### AIM OF THE EXERCISE
Without any pictures, retype exactly the lines that begin at the one holding "Given: Open the" and end at the last line of the data below.

══ GIVEN ENTRIES

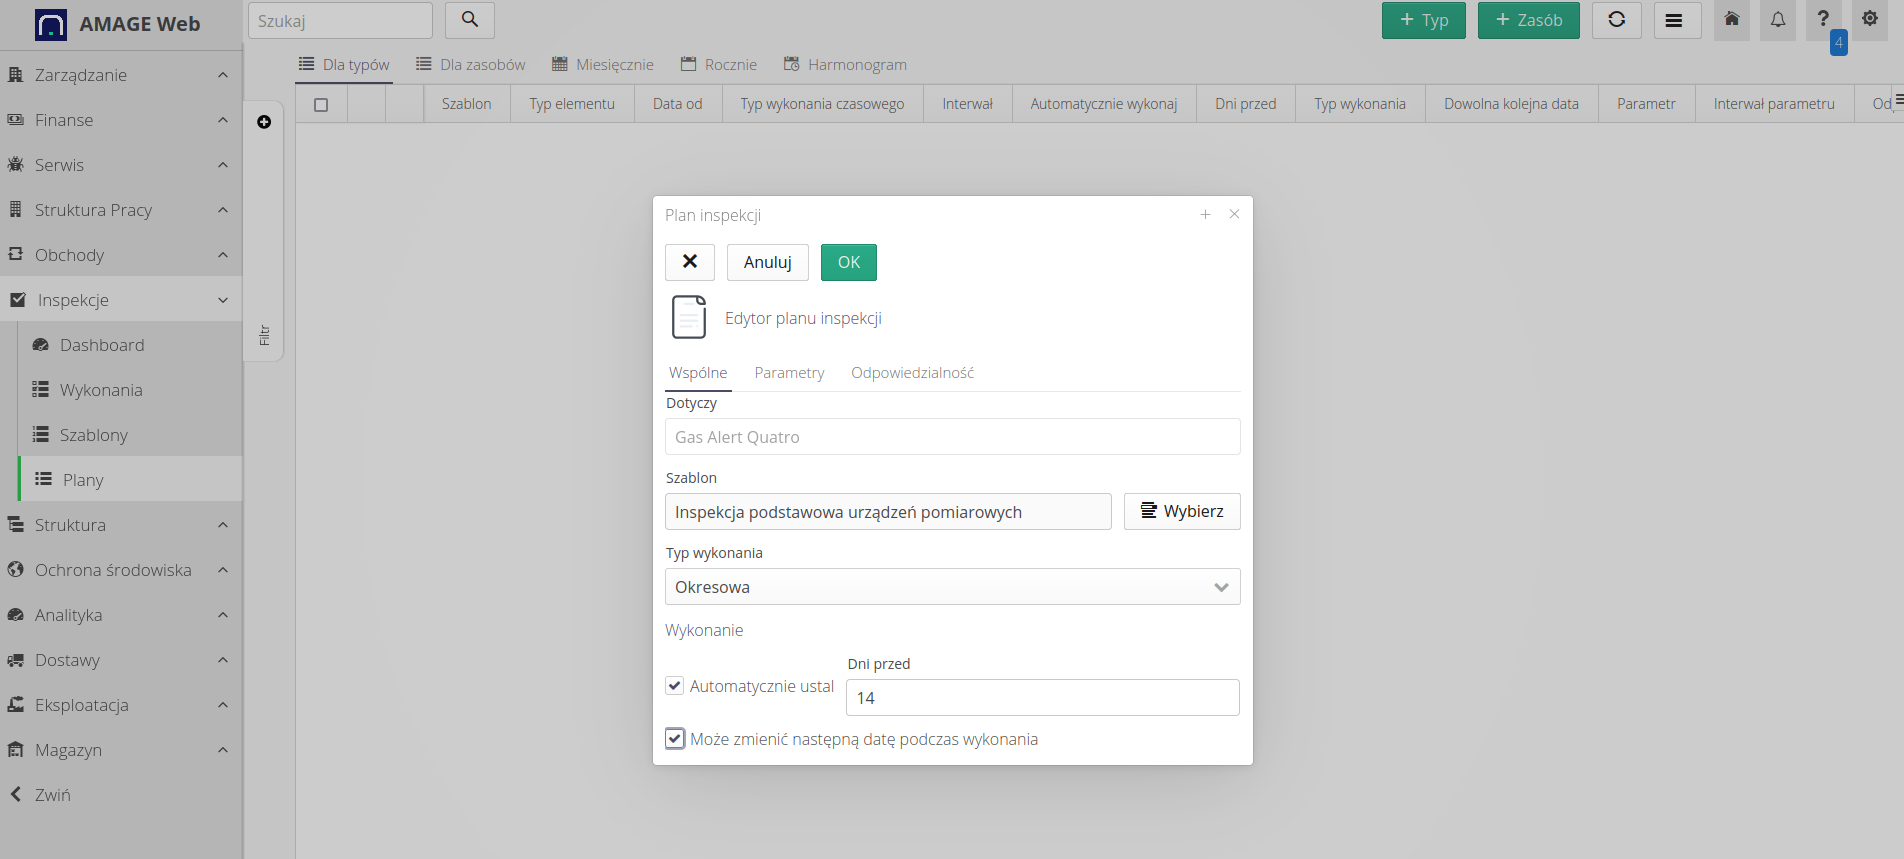Image resolution: width=1904 pixels, height=859 pixels.
Task: Switch to the Parametry tab
Action: coord(789,373)
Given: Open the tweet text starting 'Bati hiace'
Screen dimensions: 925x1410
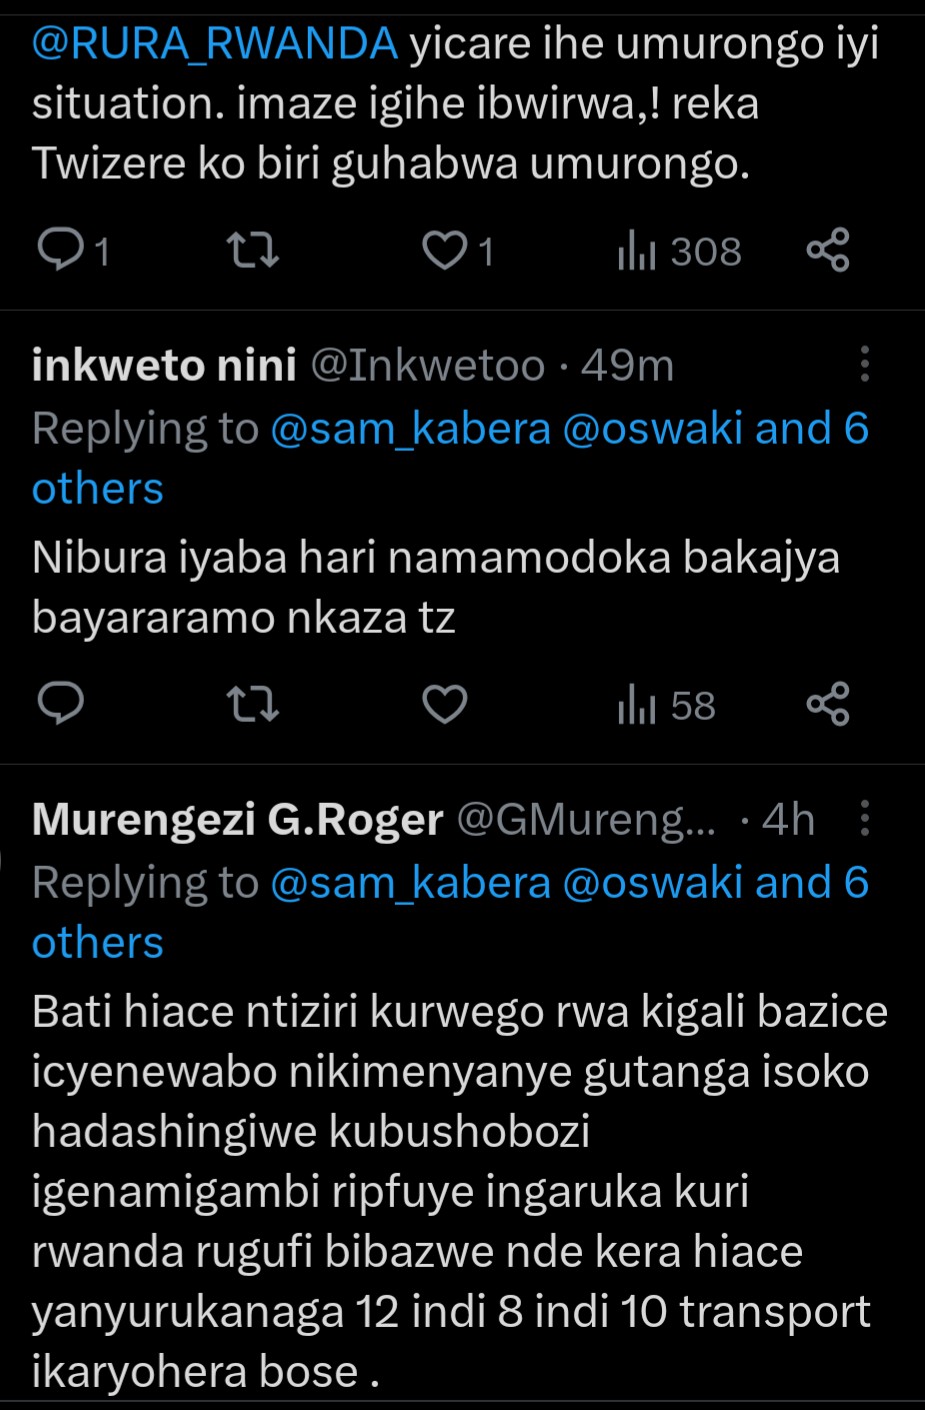Looking at the screenshot, I should (460, 1190).
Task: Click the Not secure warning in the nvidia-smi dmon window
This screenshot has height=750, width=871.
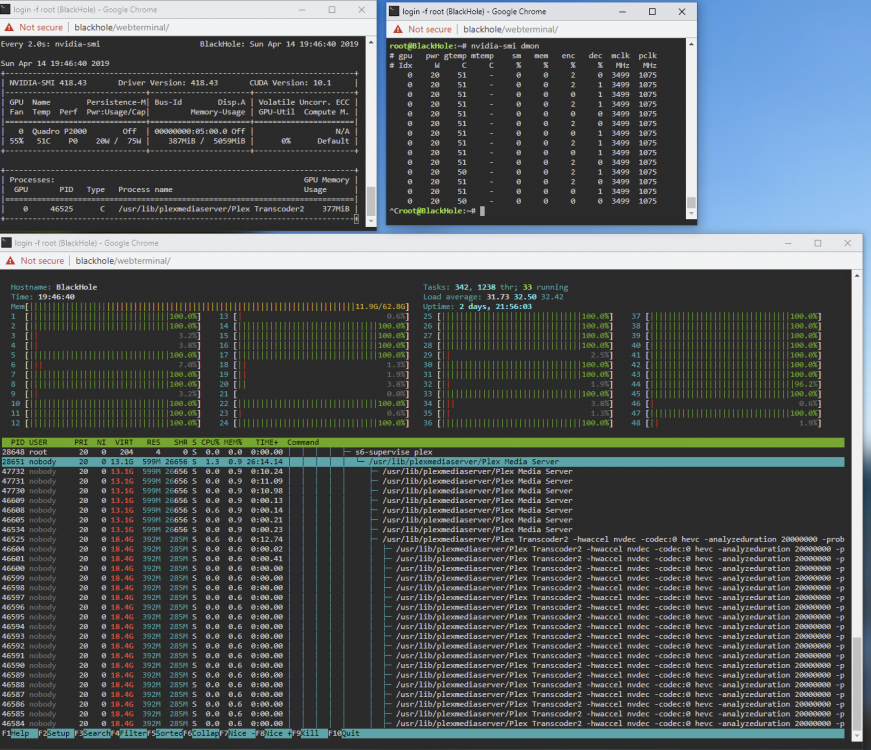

════

### WRITTEN REPLY
Given: Open the tweet text starting 'Bati hiace'
Screen dimensions: 925x1410
Looking at the screenshot, I should (460, 1190).
Task: Click the Not secure warning in the nvidia-smi dmon window
This screenshot has height=750, width=871.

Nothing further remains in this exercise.